Итак, что же представляется нам в России со введением табели о рангах? Мы видим потомков древнего служилого сословия, записанного в книге древних родов, – с непременною обязанностью, но не с исключительным правом службы. Сохраняя свое служилое значение, но без всякого прежнего влияния на него службы предков и древности рода, – они утратили всякое родовое, генеалогическое или аристократическое значение, безразлично смешиваясь с новопроизведенными военными и гражданскими офицерами самого незнатного происхождения, нередко из крестьян и бывших холопов. Эти последние не могли гордиться ни древностью рода, ни службою предков, но были во всем равны, а нередко имели и преимущество над чиновниками и офицерами из древнего служилого сословия. И те и другие владели крестьянами, и на тех и на других работали крестьяне, видя в них людей служилых, независимо от происхождения, и продолжая считать, по допетровскому обычаю, свою работу жалованьем, данным помещикам от царя за службу. Теперь ясно, что из этих элементов не могло образоваться никакой аристократии, – но тогда это еще не всем было ясно.

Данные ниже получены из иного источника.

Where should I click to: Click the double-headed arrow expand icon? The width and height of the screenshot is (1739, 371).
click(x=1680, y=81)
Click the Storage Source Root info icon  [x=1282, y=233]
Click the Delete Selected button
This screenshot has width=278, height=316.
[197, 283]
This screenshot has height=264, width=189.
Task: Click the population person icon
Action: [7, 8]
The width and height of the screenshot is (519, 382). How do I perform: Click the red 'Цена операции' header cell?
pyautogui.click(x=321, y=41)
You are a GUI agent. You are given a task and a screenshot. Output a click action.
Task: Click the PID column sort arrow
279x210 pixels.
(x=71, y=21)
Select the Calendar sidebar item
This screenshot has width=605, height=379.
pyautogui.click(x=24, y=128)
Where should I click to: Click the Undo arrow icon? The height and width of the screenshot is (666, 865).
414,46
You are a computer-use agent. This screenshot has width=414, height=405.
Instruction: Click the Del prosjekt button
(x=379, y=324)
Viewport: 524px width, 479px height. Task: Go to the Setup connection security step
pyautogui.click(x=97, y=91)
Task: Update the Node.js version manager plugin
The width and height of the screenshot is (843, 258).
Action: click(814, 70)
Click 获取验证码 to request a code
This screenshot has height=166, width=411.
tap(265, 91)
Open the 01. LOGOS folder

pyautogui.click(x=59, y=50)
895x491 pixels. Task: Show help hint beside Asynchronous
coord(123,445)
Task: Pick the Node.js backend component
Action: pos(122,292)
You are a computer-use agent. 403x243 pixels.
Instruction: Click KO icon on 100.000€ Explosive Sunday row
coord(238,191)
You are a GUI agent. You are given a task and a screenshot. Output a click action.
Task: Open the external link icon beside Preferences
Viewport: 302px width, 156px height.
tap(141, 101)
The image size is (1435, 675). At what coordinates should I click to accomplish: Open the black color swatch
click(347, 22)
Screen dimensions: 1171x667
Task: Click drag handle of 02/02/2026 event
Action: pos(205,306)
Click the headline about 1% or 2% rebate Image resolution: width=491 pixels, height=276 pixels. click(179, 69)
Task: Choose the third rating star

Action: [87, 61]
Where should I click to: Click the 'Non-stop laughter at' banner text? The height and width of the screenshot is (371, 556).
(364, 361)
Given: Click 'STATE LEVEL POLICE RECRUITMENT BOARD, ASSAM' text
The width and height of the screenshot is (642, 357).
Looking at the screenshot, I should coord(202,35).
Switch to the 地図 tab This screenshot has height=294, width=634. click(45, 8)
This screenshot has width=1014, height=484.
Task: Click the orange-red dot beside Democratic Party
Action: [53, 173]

Самый гибельный удар нанесен дворянству как сословию тем распоряжением, которому дворяне радовались тогда наиболее, – именно указом Петра III о вольности дворянства, то есть о праве дворян не служить. Древняя дружина была наконец распущена, и таким образом сокрушено было историческое основание дворянского сословия, именно его служилое призвание и значение (родовое, аристократическое значение было еще прежде сокрушено табелью о рангах). Из превосходного исследования г. И. Д. Беляева («Крестьяне на Руси») можно видеть, что этот указ о необязательности службы для помещиков породил волнения между крестьянами, вообразившими, что вместе с службой дворян государству кончалась и их служба дворянству, имевшая одно общее историческое основание.
Вслед за Петром III, Екатерина, подтвердив указ о вольности дворянской, собрала распущенную дружину и связала ее узами привилегированной сословности. Тем не менее ее знаменитая Грамота не могла создать русской аристократии.
Если аристократию полагать в древности рода, то ни граф Разумовский, ни все те, которым фаворитизм давал чины и титулы, не могли бы принадлежать к сословию дворянскому… Но такое распоряжение (относительно древности рода) не только не было возможно после пролома, произведенного табелью о рангах, но едва ли даже и заявлялось в то время кем-либо из дворян как требование: до такой степени это не в наших нравах, что несмотря на всю нашу подражательность, ум и талант не подлежали и не подлежат у нас той сословной оценке, какая существовала и существует в некоторых местах на Западе. Вопроса о том, например, tafelfahig ли, то есть имеет ли «правоспособность» обедать за придворным столом сын сельского священника, государственный министр Сперанский, у нас никогда бы и возникнуть не могло, тогда как в Германии, например в Ганновере, только считающий 40 поколений генеалогической линии владеет способностью и правом быть принятым ко двору; у нас теперь никому и в голову не приходит, чтобы недоученный Рюрикович имел более прав на службе, чем ученый кандидат университета, хотя бы происходивший из бывшего крепостного сословия, и т. п.